Saved data entries
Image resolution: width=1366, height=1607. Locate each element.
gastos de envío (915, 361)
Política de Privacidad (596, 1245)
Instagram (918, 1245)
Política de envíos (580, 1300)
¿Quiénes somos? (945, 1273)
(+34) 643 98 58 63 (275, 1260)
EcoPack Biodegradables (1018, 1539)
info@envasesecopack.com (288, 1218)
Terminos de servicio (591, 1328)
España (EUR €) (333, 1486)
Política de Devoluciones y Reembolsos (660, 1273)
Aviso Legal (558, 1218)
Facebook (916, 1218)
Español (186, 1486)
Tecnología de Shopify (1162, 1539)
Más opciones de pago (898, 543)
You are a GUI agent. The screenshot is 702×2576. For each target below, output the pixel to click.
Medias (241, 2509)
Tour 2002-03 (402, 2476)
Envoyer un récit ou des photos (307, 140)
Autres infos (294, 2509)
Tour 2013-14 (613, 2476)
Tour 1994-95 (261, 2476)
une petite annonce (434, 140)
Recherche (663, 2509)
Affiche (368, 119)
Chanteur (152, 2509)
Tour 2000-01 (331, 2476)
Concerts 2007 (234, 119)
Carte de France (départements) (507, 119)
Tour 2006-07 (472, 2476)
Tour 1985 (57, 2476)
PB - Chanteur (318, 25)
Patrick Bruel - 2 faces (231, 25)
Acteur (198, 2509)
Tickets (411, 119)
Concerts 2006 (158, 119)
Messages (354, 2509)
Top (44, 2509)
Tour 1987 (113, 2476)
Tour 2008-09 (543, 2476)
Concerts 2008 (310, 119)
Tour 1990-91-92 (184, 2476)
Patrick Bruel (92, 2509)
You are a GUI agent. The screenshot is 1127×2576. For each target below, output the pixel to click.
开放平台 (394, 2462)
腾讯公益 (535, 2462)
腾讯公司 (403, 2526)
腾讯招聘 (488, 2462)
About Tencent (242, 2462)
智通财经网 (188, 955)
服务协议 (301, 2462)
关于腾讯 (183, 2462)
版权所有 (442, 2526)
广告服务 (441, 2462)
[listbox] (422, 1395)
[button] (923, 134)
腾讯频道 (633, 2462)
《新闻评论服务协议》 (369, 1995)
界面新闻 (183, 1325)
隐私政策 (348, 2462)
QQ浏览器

EXERCISE: Each line above with the string "target" in it should be located and copied.

RESULT OF THE TASK:
You are a GUI agent. The screenshot is 702×2576. For each target below, output the pixel to click.
You are a GUI agent. The screenshot is 1127×2576. For each target below, output the pixel to click.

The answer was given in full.